Perempuanku
Oleh: Loisa Lifire
Aku sangat mencintainya. Kenangan terakhir yang tidak bisa terlupakan adalah saat dia membelai wajah dan menyebut namaku ketika tubuh ini dihantam gelombang laut, terkapar di bibir pantai.
Tahun-tahun sudah berlalu sejak peristiwa itu. Dia tumbuh menjadi gadis yang lincah dan pintar. Semua cita-cita yang dia impikan sejak kecil, satu per satu mulai terwujud. Sehari setelah lulus tes masuk universitas, dia mengunjungiku.
“Aku berangkat besok,” bisiknya sambil menunduk. Air mata yang meleleh di pipinya ingin kuhapus, tapi tak boleh. Dia bukan anak-anak lagi.
“Selamat jalan. Aku akan mengunjungimu, kapan pun aku mau,” bisikku di dalam hati.
***
Setiap akhir pekan aku duduk di atas trotoar, di depan kampusnya. Biasanya, dia akan menghampiriku sambil tersenyum kemudian mengajakku ke toko buku, berbelanja kebutuhan di minimarket, hingga bersantai di kafe bergaya minimalis di dekat indekosnya. Tetapi kali ini tidak. Dia melangkah ke arahku dengan wajah yang tidak seperti biasanya. Setelah menengok ke semua arah, dia memuntahkan emosinya.
“Sudah kubilang, jangan datang lagi,” geramnya.

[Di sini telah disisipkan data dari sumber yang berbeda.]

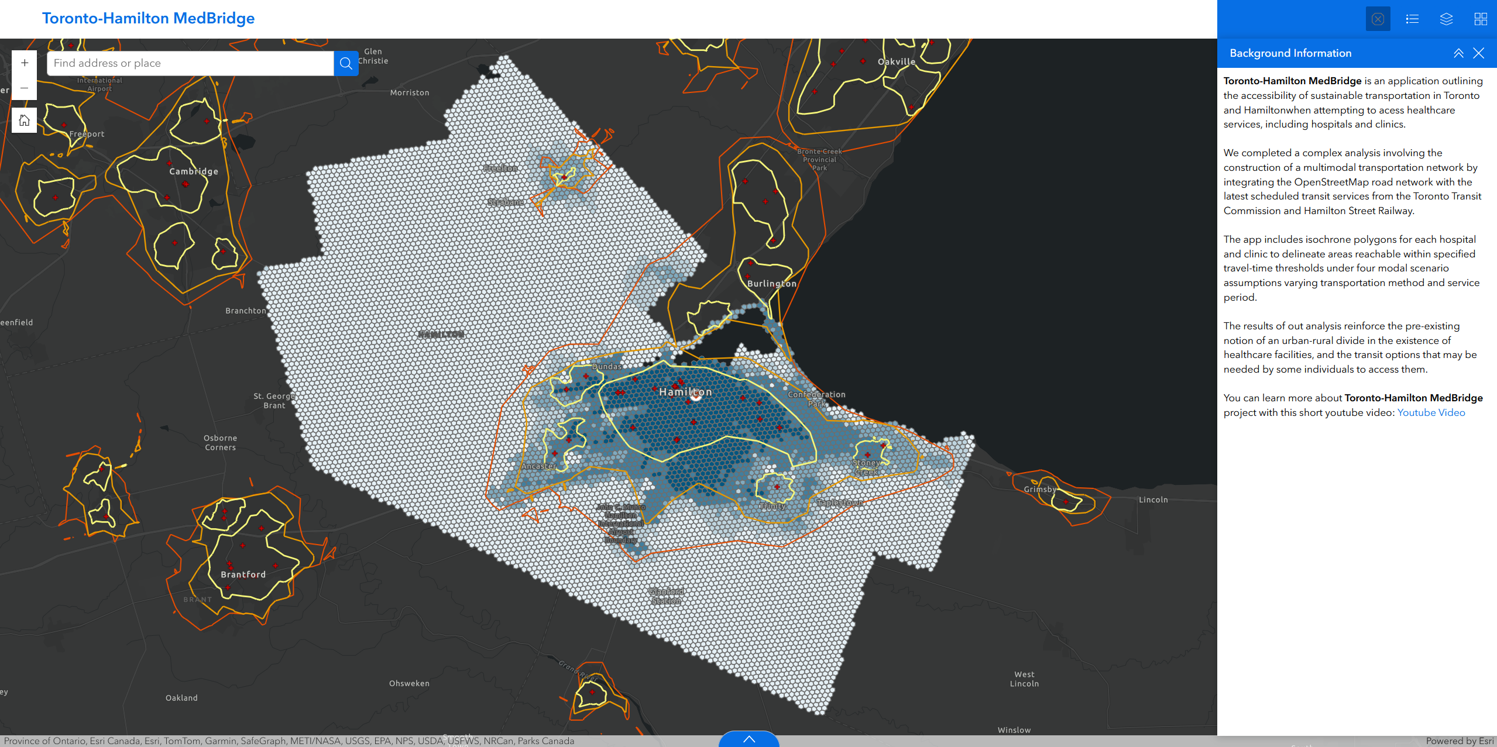Viewport: 1497px width, 747px height.
Task: Toggle the Background Information widget icon
Action: (1378, 19)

“Kenapa? Malu?” teriakku tak mau kalah.
Dia bergeming. Mengangkat wajahnya dan menyeberang jalan. Sebuah sedan hitam berhenti tepat di depannya.

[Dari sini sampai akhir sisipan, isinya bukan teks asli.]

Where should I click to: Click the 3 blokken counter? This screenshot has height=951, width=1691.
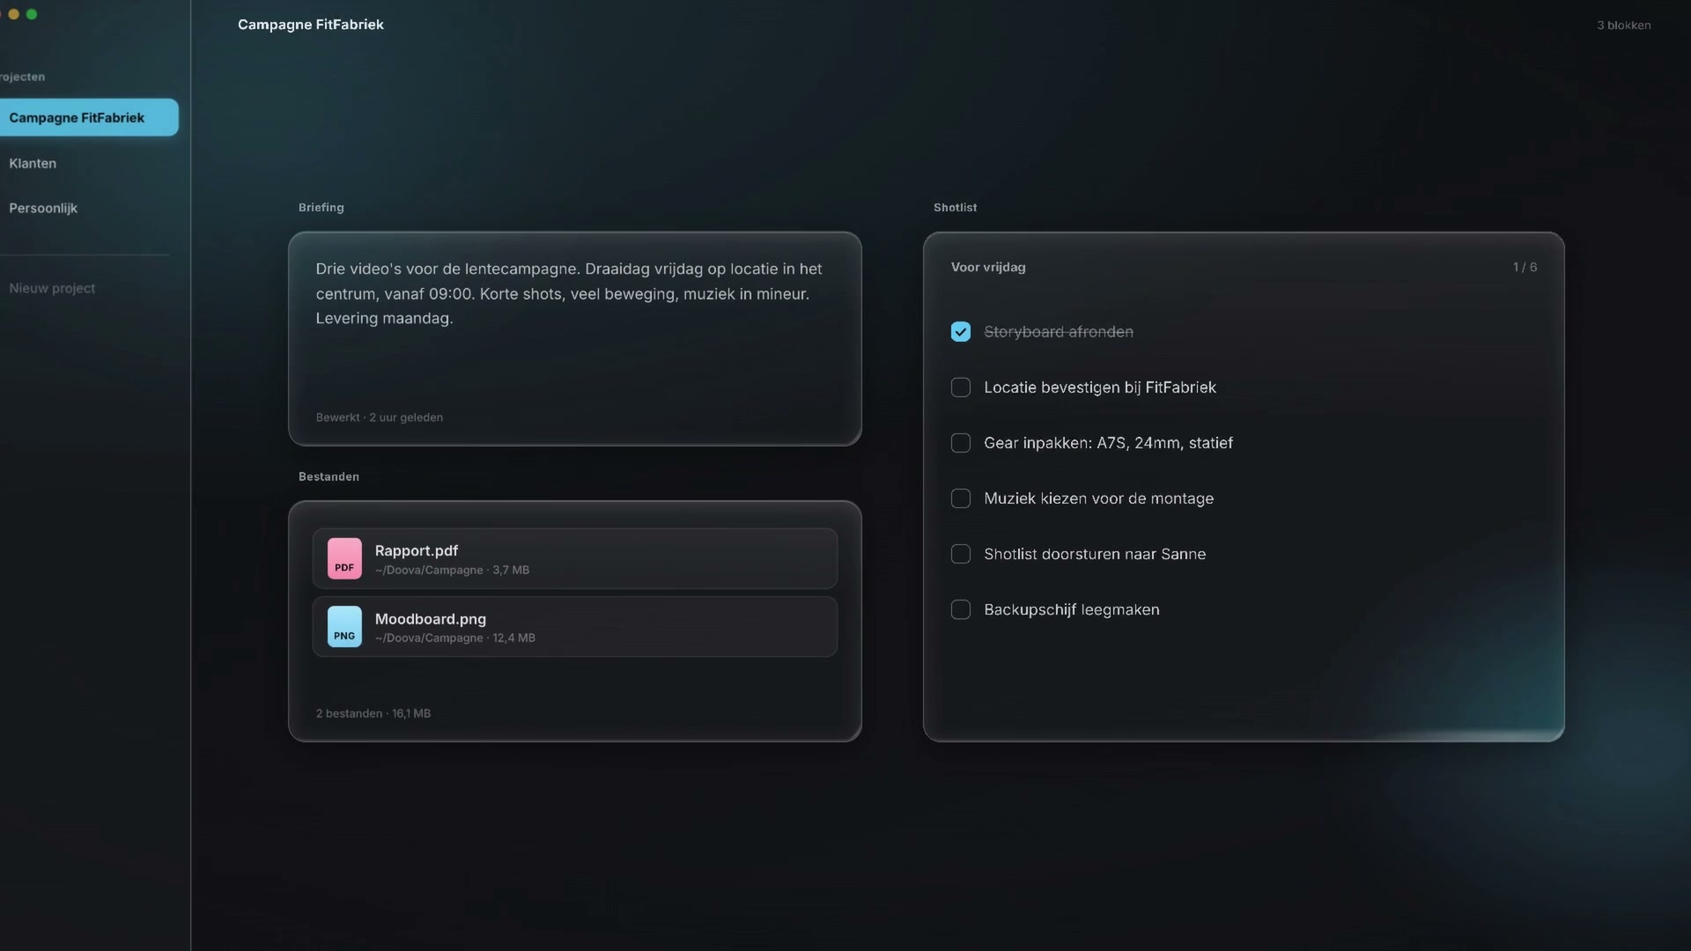[x=1623, y=25]
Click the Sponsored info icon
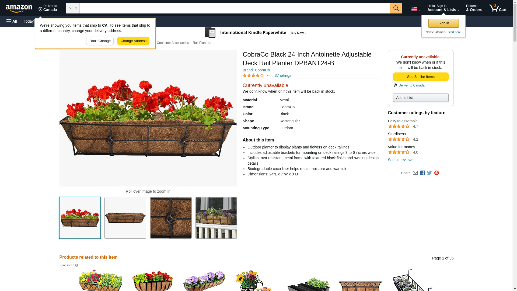The image size is (517, 291). point(76,265)
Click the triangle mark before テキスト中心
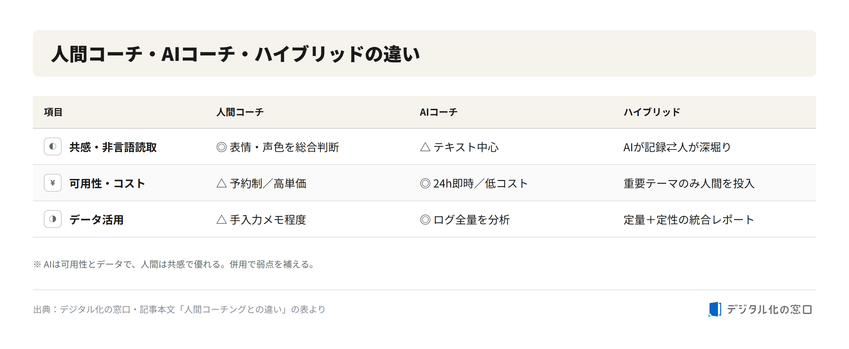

“Dasar pengkhianat,” umpatku. Namun dalam hati aku berguman, “Rianiku bukan gadis desa lagi. Dia sudah menjelma menjadi wanita anggun yang dikagumi para pria berkelas.”
***
Dia menatap ombak di depannya. Pohon-pohon kelapa di pantai ini makin tinggi dan tidak lagi menghasilkan buah.
“Kau kembali,” ujarku senang.
“Aku akan menikah,” katanya tenang. Setenang laut di depan kami.
“Aku akan tetap menemuimu,” sergahku.
“Jangan merusak pernikahanku,” tukasnya sambil beranjak. Sumpah! Kalimat terakhirnya membuatku terluka.
Hari pernikahannya tiba. Aku pun berkemas. Ingin kusaksikan ritual pernikahannya, melihat senyum bahagianya sebelum mewujudkan mimpiku untuk memilikinya.
Aneka lagu bertemakan cinta yang romantis dilantunkan secara apik oleh tiga orang artis legendaris secara bergantian. Para tamu yang hadir nampak larut dalam kebahagiaan dan bersenandung bersama penyanyi kesayangan mereka. Tidak ketinggalan, kedua mempelai pun tersenyum saling melempar pandangan, kemudian berdansa mesra diiringi tepuk tangan yang meriah.
Aku menyelinap masuk ke dalam kamar hotel, tempat dia akan melewatkan malam pertamanya. Menjelang tengah malam, dia masuk.
“Darly! Kau?” teriaknya ketakutan. Suaminya belum juga muncul.
Aku berusaha untuk memeluk, membelai dan mencumbuinya. Aku ingin menikmati dan menguasai tubuhnya, tetapi dia terus mengelak.
“Aku akan memilikimu. Kita akan hidup bersama,” pekikku tertahan. Aku hampir mencekiknya. Dia berteriak histeris dan berusaha untuk melepaskan diri. Aku makin menggila.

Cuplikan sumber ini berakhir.